AUSTIN, Texas -- Individuals who worked for Tom DeLay’s political action committee, including his daughter, say the former House majority leader had little involvement in the daily operations of the group that’s at the center of his money laundering trial.
But prosecutors have implied to jurors that the that the once powerful but polarizing politician was the driving force behind the PAC, which authorities say was involved in illegally funneling $190,000 in corporate donations into Texas legislative races eight years ago.
Testimony in DeLay’s trial was to resume Wednesday with his daughter, Danielle DeLay Garcia, who took the stand Tuesday and was to continue being questioned by prosecutors.
Garcia, who worked as an event planner for the PAC, denied prosecutors’ claims that the group was run by her father. She said her father was more involved with a Washington-based leadership PAC he ran.

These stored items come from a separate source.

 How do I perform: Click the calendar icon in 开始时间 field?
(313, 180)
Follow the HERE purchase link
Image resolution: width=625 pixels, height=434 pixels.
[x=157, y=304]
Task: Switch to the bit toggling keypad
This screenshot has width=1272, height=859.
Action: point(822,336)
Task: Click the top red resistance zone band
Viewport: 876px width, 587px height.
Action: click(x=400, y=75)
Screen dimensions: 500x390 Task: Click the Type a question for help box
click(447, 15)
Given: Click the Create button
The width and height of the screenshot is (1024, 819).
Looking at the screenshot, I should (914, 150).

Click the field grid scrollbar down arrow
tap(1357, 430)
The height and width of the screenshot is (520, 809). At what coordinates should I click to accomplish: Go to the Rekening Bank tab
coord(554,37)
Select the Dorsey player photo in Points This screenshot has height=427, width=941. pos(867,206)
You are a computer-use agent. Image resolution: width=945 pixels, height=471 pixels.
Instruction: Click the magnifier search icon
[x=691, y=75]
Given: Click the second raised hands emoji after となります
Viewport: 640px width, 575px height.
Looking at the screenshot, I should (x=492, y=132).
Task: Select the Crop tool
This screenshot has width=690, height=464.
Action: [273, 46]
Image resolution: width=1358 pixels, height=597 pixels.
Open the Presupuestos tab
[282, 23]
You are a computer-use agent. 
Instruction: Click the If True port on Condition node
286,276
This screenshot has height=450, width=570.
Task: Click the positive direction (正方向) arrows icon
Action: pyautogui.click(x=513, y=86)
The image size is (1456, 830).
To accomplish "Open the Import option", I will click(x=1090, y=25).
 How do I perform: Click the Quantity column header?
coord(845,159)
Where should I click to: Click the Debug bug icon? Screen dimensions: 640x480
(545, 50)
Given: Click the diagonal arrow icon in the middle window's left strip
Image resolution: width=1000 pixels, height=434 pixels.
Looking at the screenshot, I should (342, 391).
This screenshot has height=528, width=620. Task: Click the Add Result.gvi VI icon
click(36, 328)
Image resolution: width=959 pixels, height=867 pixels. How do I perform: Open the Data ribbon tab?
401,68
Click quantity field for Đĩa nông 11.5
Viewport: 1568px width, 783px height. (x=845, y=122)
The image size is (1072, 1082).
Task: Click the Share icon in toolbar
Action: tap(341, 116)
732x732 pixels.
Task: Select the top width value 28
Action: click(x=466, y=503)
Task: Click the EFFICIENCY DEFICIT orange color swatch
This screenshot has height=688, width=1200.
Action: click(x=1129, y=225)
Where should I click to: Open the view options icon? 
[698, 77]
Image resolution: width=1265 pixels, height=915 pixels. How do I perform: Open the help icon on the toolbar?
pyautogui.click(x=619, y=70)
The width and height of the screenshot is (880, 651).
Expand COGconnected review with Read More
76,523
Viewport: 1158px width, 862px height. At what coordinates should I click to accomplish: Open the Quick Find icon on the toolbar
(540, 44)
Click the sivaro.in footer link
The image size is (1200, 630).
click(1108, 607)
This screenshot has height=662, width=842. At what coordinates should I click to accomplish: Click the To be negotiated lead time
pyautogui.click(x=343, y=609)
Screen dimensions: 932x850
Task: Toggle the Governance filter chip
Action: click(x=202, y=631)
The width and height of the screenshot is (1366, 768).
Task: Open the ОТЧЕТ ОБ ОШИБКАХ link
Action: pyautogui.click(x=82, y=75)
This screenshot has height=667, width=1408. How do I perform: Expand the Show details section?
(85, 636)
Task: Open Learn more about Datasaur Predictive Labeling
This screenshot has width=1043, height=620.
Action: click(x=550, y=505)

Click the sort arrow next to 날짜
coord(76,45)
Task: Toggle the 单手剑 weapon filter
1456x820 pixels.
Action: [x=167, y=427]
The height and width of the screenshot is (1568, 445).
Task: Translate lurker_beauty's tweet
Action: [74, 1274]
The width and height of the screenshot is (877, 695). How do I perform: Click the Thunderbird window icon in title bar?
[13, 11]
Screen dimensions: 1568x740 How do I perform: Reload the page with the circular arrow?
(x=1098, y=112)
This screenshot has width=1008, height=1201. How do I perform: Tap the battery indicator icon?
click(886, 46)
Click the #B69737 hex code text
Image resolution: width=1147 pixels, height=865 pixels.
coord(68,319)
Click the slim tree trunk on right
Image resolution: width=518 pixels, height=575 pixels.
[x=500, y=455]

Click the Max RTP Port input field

Two other PAC workers have told jurors a DeLay associate ran the group and they rarely had contact with DeLay.
DeLay, who faces up to life in prison if convicted, has denied any wrongdoing.
Prosecutors allege DeLay and two associates—Jim Ellis and John Colyandro—illegally channeled the corporate money, which had been collected by DeLay’s Texas PAC, through the Washington-based Republican National Committee. Under Texas law, corporate money cannot be directly used for political campaigns.
The money helped Republicans take control of the Texas House in 2002. That majority allowed the GOP to push through a congressional redistricting plan engineered by DeLay that sent more Texas Republicans to Congress in 2004 and strengthened DeLay’s political stature, prosecutors said.
DeLay’s attorneys say Texas candidates got no corporate money.
Prosecutors deny defense claims that the charges are politically motivated by former Travis County District Attorney Ronnie Earle, a Democrat who brought the original case but has since retired.
DeLay’s defense team also worried about the trial being held in Austin—the most Democratic city in one of the most Republican states—and its timing, with testimony beginning a day before Tuesday’s midterm elections. DeLay has been pressing for a trial since he was indicted five years ago, but the case was slowed by appeals of pretrial rulings.
The criminal charges in Texas, as well as a separate federal investigation of his ties to disgraced former lobbyist Jack Abramoff, ended DeLay’s 22-year political career representing suburban Houston. The Justice Department ended its federal investigation into DeLay’s ties to Abramoff without filing any charges against DeLay.
Ellis and Colyandro, who face lesser charges, will be tried later.
DeLay, whose nickname was "the Hammer" for his heavy-handed style, has been mostly out of public view since resigning from Congress, except for an appearance on ABC’s hit television show "Dancing With the Stars." He now runs a consulting firm based in the Houston suburb of Sugar Land.